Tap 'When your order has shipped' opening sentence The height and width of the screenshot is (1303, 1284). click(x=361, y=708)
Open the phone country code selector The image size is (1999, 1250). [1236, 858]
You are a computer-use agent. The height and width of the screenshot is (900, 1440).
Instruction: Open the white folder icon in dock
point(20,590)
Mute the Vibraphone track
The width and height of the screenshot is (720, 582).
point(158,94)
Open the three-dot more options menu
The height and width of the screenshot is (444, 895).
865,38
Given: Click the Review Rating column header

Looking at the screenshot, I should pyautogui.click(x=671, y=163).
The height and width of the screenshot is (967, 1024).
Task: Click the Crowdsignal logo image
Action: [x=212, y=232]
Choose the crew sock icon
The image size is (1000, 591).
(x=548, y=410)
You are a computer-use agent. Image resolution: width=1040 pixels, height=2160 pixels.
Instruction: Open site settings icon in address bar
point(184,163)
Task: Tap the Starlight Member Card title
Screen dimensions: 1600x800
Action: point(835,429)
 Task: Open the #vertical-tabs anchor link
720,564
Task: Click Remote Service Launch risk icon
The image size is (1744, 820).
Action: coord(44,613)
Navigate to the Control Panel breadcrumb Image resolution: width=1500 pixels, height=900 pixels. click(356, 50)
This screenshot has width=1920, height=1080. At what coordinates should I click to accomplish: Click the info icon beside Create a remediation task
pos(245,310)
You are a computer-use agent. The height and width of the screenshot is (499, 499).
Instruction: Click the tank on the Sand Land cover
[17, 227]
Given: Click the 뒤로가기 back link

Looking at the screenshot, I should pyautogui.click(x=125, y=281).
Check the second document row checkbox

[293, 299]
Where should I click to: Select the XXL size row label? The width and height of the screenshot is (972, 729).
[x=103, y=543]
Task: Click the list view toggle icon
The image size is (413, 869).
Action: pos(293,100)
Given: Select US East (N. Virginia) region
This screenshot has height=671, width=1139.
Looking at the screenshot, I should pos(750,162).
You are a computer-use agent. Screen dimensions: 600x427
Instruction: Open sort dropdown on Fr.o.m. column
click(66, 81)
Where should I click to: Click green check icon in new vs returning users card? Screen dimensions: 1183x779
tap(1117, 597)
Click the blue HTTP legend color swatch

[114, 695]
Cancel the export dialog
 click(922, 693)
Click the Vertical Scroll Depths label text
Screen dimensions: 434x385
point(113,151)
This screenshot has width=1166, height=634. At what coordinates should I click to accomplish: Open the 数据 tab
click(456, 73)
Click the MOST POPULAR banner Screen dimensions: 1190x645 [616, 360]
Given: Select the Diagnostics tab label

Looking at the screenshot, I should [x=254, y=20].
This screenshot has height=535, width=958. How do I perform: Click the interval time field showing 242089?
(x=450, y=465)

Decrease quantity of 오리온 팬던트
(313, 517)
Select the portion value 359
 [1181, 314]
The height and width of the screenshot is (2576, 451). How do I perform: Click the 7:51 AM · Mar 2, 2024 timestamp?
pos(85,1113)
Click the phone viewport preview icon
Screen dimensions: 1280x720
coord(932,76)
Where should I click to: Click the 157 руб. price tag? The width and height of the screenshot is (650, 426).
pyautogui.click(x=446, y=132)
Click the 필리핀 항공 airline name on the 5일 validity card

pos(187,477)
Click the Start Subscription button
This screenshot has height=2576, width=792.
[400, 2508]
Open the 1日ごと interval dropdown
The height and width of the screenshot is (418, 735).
◆ ◆ ◆
**Set problem**. Rewrite every entry above as a two-column Markdown table, with a running row number under "No." and the text of each line under "Entry Line". Omit the blank lines.

**Expected answer**.
| No. | Entry Line |
|---|---|
| 1 | Tap 'When your order has shipped' opening sentence The height and width of the screenshot is (1303, 1284). click(x=361, y=708) |
| 2 | Open the phone country code selector The image size is (1999, 1250). [1236, 858] |
| 3 | You are a computer-use agent. The height and width of the screenshot is (900, 1440). |
| 4 | Instruction: Open the white folder icon in dock |
| 5 | point(20,590) |
| 6 | Mute the Vibraphone track |
| 7 | The width and height of the screenshot is (720, 582). |
| 8 | point(158,94) |
| 9 | Open the three-dot more options menu |
| 10 | The height and width of the screenshot is (444, 895). |
| 11 | 865,38 |
| 12 | Given: Click the Review Rating column header |
| 13 | Looking at the screenshot, I should pyautogui.click(x=671, y=163). |
| 14 | The height and width of the screenshot is (967, 1024). |
| 15 | Task: Click the Crowdsignal logo image |
| 16 | Action: [x=212, y=232] |
| 17 | Choose the crew sock icon |
| 18 | The image size is (1000, 591). |
| 19 | (x=548, y=410) |
| 20 | You are a computer-use agent. Image resolution: width=1040 pixels, height=2160 pixels. |
| 21 | Instruction: Open site settings icon in address bar |
| 22 | point(184,163) |
| 23 | Task: Tap the Starlight Member Card title |
| 24 | Screen dimensions: 1600x800 |
| 25 | Action: point(835,429) |
| 26 |  Task: Open the #vertical-tabs anchor link |
| 27 | 720,564 |
| 28 | Task: Click Remote Service Launch risk icon |
| 29 | The image size is (1744, 820). |
| 30 | Action: coord(44,613) |
| 31 | Navigate to the Control Panel breadcrumb Image resolution: width=1500 pixels, height=900 pixels. click(356, 50) |
| 32 | This screenshot has width=1920, height=1080. At what coordinates should I click to accomplish: Click the info icon beside Create a remediation task |
| 33 | pos(245,310) |
| 34 | You are a computer-use agent. The height and width of the screenshot is (499, 499). |
| 35 | Instruction: Click the tank on the Sand Land cover |
| 36 | [17, 227] |
| 37 | Given: Click the 뒤로가기 back link |
| 38 | Looking at the screenshot, I should pyautogui.click(x=125, y=281). |
| 39 | Check the second document row checkbox |
| 40 | [293, 299] |
| 41 | Where should I click to: Select the XXL size row label? The width and height of the screenshot is (972, 729). |
| 42 | [x=103, y=543] |
| 43 | Task: Click the list view toggle icon |
| 44 | The image size is (413, 869). |
| 45 | Action: pos(293,100) |
| 46 | Given: Select US East (N. Virginia) region |
| 47 | This screenshot has height=671, width=1139. |
| 48 | Looking at the screenshot, I should pos(750,162). |
| 49 | You are a computer-use agent. Screen dimensions: 600x427 |
| 50 | Instruction: Open sort dropdown on Fr.o.m. column |
| 51 | click(66, 81) |
| 52 | Where should I click to: Click green check icon in new vs returning users card? Screen dimensions: 1183x779 |
| 53 | tap(1117, 597) |
| 54 | Click the blue HTTP legend color swatch |
| 55 | [114, 695] |
| 56 | Cancel the export dialog |
| 57 |  click(922, 693) |
| 58 | Click the Vertical Scroll Depths label text |
| 59 | Screen dimensions: 434x385 |
| 60 | point(113,151) |
| 61 | This screenshot has width=1166, height=634. At what coordinates should I click to accomplish: Open the 数据 tab |
| 62 | click(456, 73) |
| 63 | Click the MOST POPULAR banner Screen dimensions: 1190x645 [616, 360] |
| 64 | Given: Select the Diagnostics tab label |
| 65 | Looking at the screenshot, I should [x=254, y=20]. |
| 66 | This screenshot has height=535, width=958. How do I perform: Click the interval time field showing 242089? |
| 67 | (x=450, y=465) |
| 68 | Decrease quantity of 오리온 팬던트 |
| 69 | (313, 517) |
| 70 | Select the portion value 359 |
| 71 |  [1181, 314] |
| 72 | The height and width of the screenshot is (2576, 451). How do I perform: Click the 7:51 AM · Mar 2, 2024 timestamp? |
| 73 | pos(85,1113) |
| 74 | Click the phone viewport preview icon |
| 75 | Screen dimensions: 1280x720 |
| 76 | coord(932,76) |
| 77 | Where should I click to: Click the 157 руб. price tag? The width and height of the screenshot is (650, 426). |
| 78 | pyautogui.click(x=446, y=132) |
| 79 | Click the 필리핀 항공 airline name on the 5일 validity card |
| 80 | pos(187,477) |
| 81 | Click the Start Subscription button |
| 82 | This screenshot has height=2576, width=792. |
| 83 | [400, 2508] |
| 84 | Open the 1日ごと interval dropdown |
| 85 | The height and width of the screenshot is (418, 735). |